TASK OBJECTIVE: Please return the lines below, unchanged, from the one containing "Image resolution: width=1084" through the one containing "Filter launch configurations is", both included.
** begin EXCERPTED DATA **
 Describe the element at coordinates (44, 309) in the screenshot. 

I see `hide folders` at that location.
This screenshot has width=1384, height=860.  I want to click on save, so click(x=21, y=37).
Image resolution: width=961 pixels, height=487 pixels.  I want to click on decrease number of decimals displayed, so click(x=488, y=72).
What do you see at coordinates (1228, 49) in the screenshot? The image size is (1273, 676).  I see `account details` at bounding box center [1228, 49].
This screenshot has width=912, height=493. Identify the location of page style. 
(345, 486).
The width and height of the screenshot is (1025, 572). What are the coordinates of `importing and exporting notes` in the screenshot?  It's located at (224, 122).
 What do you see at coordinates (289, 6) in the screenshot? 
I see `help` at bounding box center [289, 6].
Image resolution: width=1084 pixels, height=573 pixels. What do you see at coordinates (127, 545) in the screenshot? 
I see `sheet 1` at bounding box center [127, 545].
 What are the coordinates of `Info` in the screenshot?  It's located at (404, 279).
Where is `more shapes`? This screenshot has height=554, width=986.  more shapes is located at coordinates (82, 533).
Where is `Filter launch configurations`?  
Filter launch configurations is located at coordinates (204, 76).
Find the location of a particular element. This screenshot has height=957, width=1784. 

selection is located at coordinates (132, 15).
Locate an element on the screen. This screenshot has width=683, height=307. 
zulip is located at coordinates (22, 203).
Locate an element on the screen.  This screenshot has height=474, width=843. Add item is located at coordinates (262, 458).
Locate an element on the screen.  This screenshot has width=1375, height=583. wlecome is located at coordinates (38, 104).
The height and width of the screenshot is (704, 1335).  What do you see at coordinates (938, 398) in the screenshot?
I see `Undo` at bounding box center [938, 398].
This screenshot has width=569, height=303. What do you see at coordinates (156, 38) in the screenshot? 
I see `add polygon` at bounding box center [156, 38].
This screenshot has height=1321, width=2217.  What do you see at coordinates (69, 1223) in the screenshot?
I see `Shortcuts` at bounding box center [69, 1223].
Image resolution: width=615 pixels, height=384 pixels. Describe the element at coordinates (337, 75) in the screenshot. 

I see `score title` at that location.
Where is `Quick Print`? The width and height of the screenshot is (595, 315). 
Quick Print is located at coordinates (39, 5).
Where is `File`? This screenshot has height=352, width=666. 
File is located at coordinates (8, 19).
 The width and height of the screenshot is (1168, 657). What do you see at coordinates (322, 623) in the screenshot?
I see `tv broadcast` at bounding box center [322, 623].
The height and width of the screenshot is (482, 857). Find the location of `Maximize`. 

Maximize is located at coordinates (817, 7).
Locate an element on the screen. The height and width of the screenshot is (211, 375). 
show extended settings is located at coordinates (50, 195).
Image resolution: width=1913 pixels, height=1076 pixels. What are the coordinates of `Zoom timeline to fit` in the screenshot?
** end EXCERPTED DATA **
COMPLETED EXERCISE:
Image resolution: width=1084 pixels, height=573 pixels. What do you see at coordinates (127, 545) in the screenshot? 
I see `sheet 1` at bounding box center [127, 545].
 What are the coordinates of `Info` in the screenshot?  It's located at (404, 279).
Where is `more shapes`? This screenshot has height=554, width=986.  more shapes is located at coordinates (82, 533).
Where is `Filter launch configurations`?  
Filter launch configurations is located at coordinates (204, 76).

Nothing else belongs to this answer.